5 Simple Steps to a DIY Professional Headshot

By Heather Carnes • May 2, 2017

Heather Carnes, Naylor Association Solutions
Heather Carnes, Naylor Association Solutions

It’s been talked about before, but we’re going to take a refresher on one of the most important components of your personal and professional branding: The dreaded professional headshot.

I’m sure we can all agree that most of us don’t like taking pictures of ourselves unless they include our favorite destination, are shot with our favorite people, or contain some other significant thing that takes the focus off ourselves. But this one photo is one of the most important things we can add to our personal-branding arsenal.

Beyond first impressions and allowing others to gauge how seriously you take your online presence, your professional headshot is one of the best and most telling ways to present yourself to the world, and it should accurately reflect the image you’re trying to portray.

In a time when technology is at everyone’s fingertips, there’s no excuse to not have a professional-looking headshot – even if you’re not ready to invest in a professional photographer, although that’s the preferred choice if you’re able to go that route. With the proliferation of high-quality phone cameras, techy photo-editing apps, and a few tips to get the right shot in the right light, you can create a professional-looking headshot in less than five minutes. I’ll tell you how to do it.
******************************
> _The problem_
Answer these from the headshot article:
(a) Which option does the headshot article call the preferred choice for those able to go that route?
(b) In how much time does it say a professional-looking headshot can be created?
(c) On what date was it published?
The items after this point aren't needed.

> _Excerpted records_
******************************
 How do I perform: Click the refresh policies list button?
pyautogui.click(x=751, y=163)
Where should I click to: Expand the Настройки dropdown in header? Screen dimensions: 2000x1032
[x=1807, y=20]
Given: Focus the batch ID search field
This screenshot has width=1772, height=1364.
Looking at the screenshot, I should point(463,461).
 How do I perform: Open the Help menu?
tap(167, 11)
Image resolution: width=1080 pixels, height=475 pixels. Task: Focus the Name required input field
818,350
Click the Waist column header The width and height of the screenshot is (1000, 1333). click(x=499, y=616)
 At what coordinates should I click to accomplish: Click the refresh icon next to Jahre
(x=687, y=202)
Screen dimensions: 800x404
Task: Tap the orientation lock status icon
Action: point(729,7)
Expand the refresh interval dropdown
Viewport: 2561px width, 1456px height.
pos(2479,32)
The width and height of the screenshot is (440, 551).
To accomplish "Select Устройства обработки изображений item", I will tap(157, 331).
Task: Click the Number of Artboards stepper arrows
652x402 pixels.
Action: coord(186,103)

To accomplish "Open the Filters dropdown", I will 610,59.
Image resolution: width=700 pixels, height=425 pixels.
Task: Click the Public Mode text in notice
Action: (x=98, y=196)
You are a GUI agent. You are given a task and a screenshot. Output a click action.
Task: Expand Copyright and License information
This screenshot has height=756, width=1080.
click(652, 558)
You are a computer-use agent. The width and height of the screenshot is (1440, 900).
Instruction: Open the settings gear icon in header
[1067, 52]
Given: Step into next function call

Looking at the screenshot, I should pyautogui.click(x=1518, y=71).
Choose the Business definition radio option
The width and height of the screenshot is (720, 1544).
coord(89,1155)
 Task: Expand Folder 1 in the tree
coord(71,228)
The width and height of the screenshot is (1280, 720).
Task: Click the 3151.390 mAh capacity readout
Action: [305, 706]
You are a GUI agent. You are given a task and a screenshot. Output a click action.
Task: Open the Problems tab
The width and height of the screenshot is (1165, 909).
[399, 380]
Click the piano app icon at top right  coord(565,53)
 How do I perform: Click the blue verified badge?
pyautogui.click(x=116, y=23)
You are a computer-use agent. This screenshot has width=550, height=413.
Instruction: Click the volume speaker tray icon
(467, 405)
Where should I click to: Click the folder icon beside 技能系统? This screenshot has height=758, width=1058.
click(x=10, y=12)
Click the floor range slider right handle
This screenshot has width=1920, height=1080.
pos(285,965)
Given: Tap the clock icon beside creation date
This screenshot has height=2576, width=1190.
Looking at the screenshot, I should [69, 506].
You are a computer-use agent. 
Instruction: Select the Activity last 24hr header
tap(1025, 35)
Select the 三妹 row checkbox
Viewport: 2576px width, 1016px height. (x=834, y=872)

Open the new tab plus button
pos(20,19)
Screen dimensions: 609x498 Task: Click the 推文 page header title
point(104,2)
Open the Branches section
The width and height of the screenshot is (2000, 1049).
******************************
> _The answer_
(a) Hiring a professional photographer.
(b) Less than five minutes.
(c) May 2, 2017.